Task instructions
Exactly the lines from the one containing "The height and" through the end of the data, and nothing more, should be retyped; pictures stay out.

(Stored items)
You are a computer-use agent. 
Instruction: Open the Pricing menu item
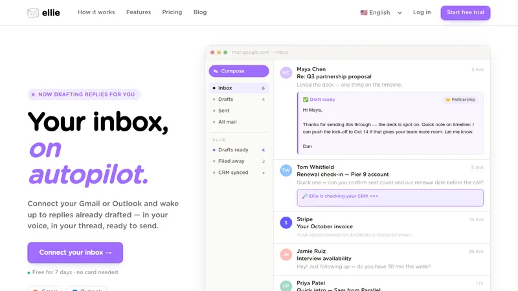(172, 12)
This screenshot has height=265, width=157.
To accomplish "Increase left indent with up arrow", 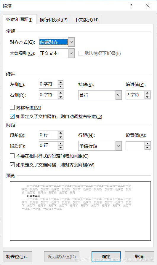I will 60,82.
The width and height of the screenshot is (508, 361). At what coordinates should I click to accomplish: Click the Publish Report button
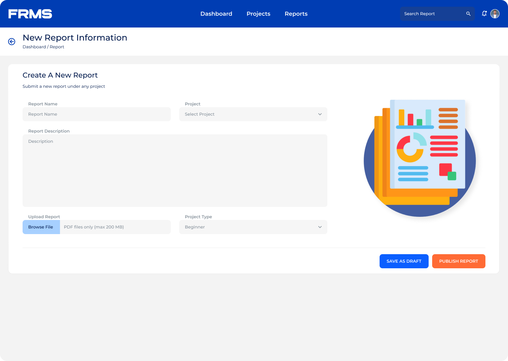pos(459,261)
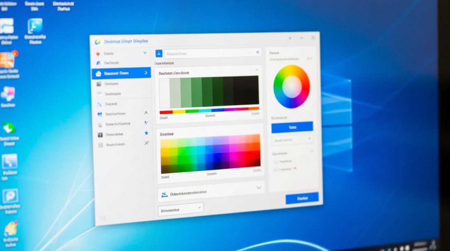
Task: Expand the first sidebar item's down chevron
Action: 145,53
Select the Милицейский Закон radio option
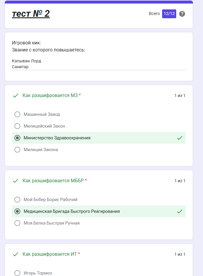203x276 pixels. click(17, 126)
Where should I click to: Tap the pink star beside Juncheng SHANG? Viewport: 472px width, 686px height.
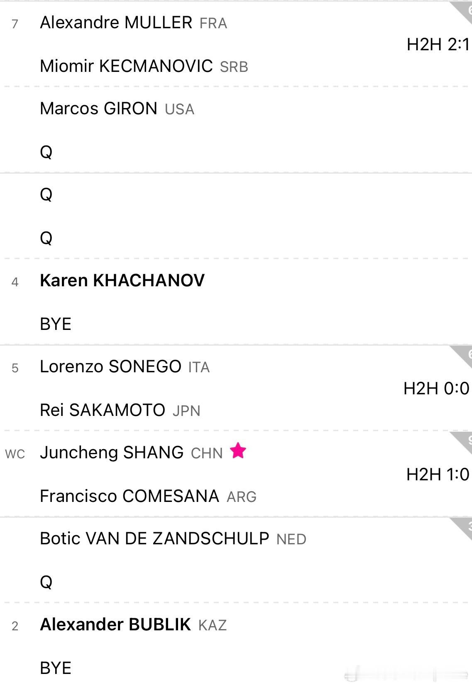coord(238,451)
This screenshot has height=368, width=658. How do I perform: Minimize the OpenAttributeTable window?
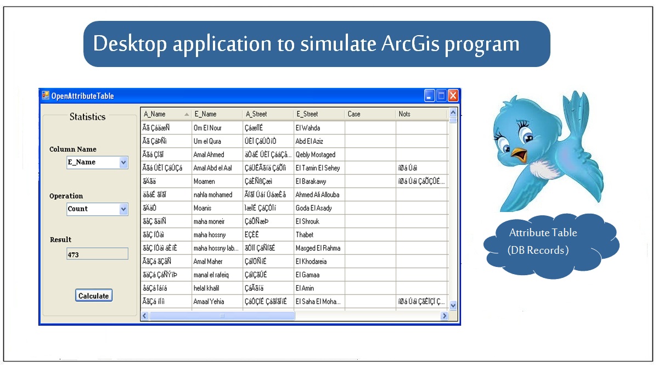pos(430,96)
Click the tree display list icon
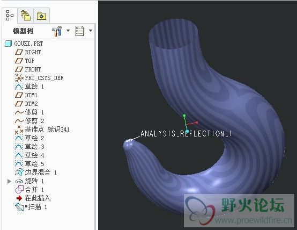This screenshot has width=297, height=230. pyautogui.click(x=79, y=31)
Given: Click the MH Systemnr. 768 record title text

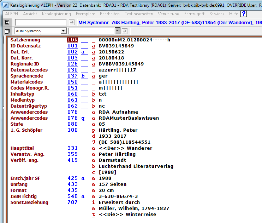Looking at the screenshot, I should click(169, 22).

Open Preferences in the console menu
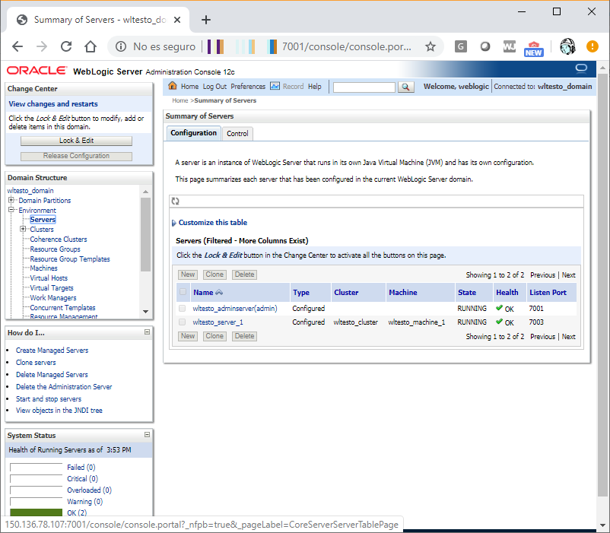click(248, 86)
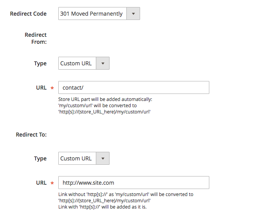
Task: Open the Redirect From Type dropdown
Action: (x=77, y=63)
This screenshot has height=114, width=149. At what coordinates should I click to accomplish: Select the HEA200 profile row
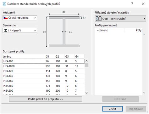point(43,91)
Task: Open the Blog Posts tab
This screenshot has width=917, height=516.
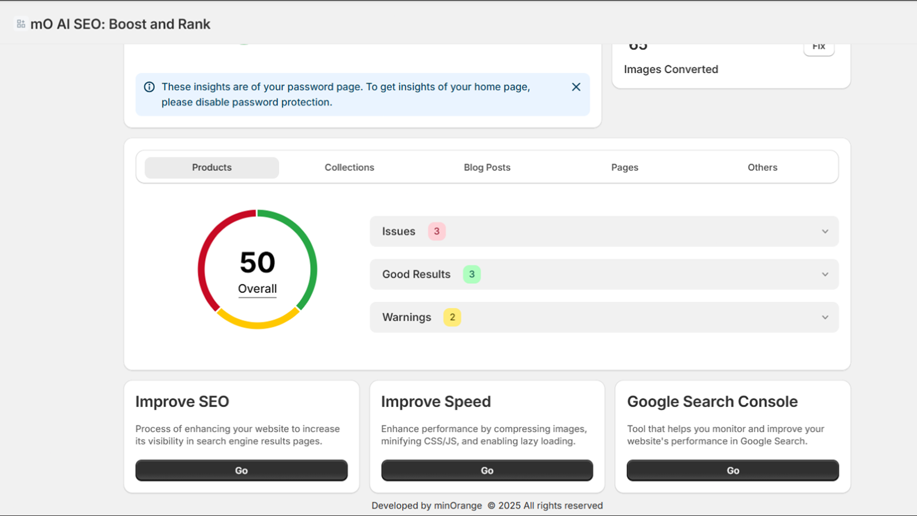Action: click(487, 167)
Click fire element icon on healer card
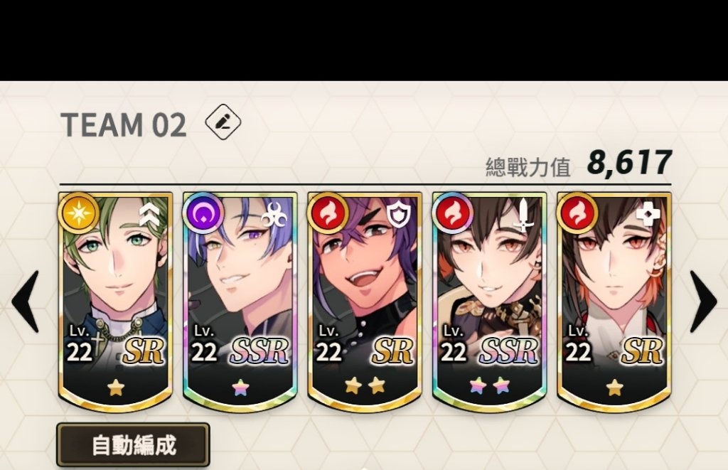This screenshot has width=728, height=470. (x=577, y=213)
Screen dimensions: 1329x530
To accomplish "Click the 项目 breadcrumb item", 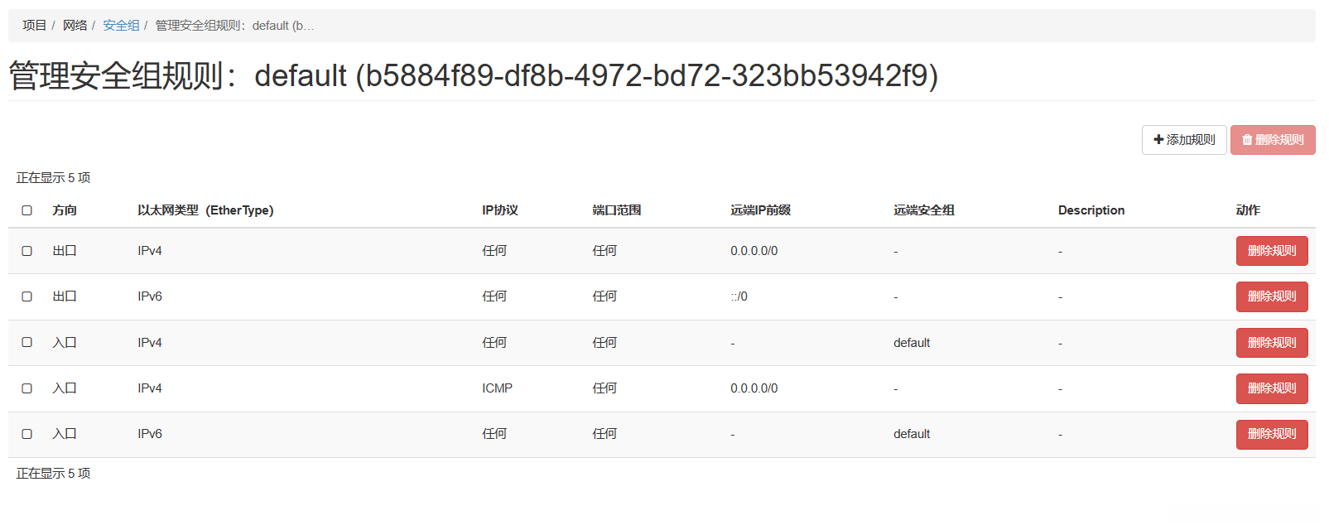I will tap(35, 26).
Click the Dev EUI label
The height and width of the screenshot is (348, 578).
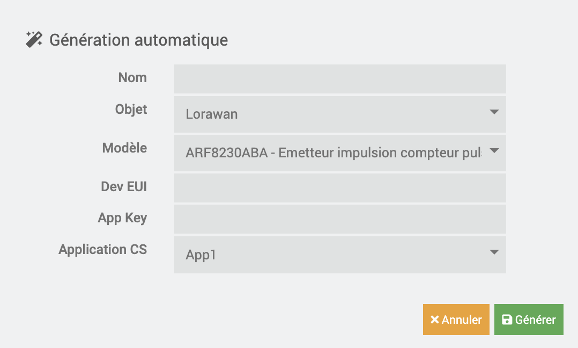pos(124,186)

Response
The height and width of the screenshot is (348, 578).
pos(124,186)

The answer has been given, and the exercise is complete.